1.- In case that you update CM or GroupProvider membership in a specific period (every night, week), automatic refresh causes unnecessary work that could be avoided. The improve in
KNL-1325 really slows down the impact, but still generates unnecessary load at servers in these cases.
2.- This is more particular of UdL instance case. We have two kinds of provided sites. Some with a regular CM implementation and others that have another approximation. The realms provided by CM would be fine with
KNL-1325 and KNL-1183 but the others not.
Those other realms must be NEVER refreshed. People when access to Sakai are automatically joined to the realm but if you refresh the realm you empty the list. Is something like the sample provider implementation. Those providers uses our user types and other LDAP attributes to determine if they must be in a site or not, but we don't extract the inverse query (who must be in this site). We use them to get big sites like intranet sites, faculty, etc.
So, we really need that refreshAuthGroup don't be automatically launched, just when admin wants.

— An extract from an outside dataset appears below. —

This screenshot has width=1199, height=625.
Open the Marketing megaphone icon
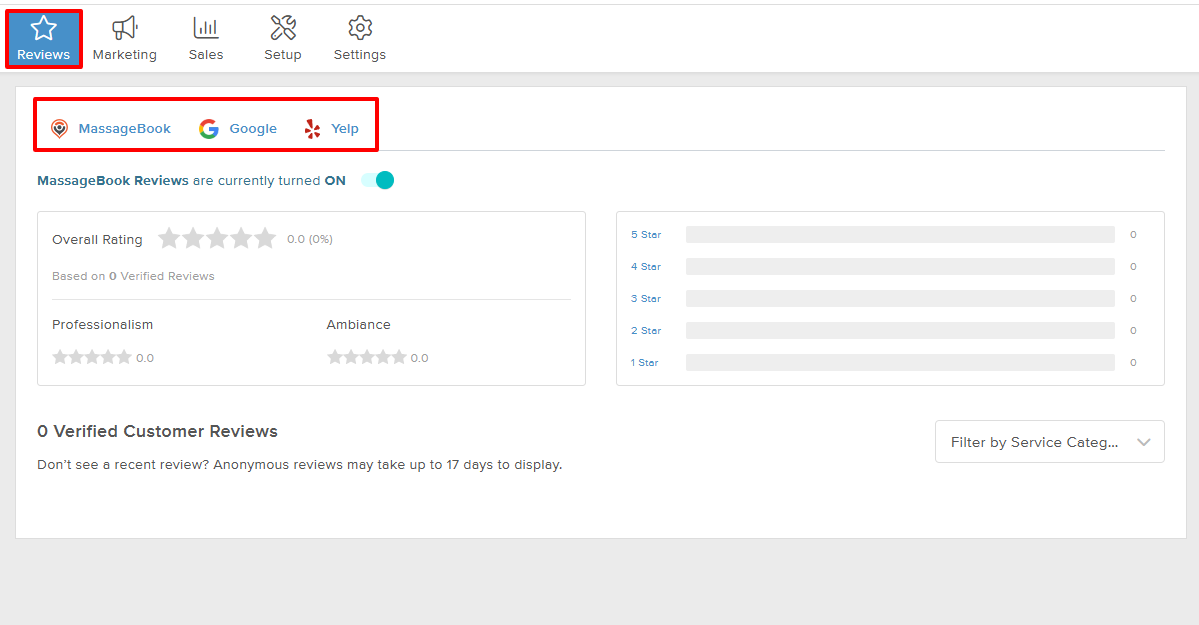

Adding a method on GroupProvider like hasChanges ... that could be asked in provided sites to check if has to be updated or not should avoid these problems. It would be necessary to include hasChanged in CM too in order to relay responsibility to refresh to the CM implementation in case of using one. IMO we can return true by default in sample implementations, but we open a door to those that have custom implementations to implement this method and choose if they want to determine that value.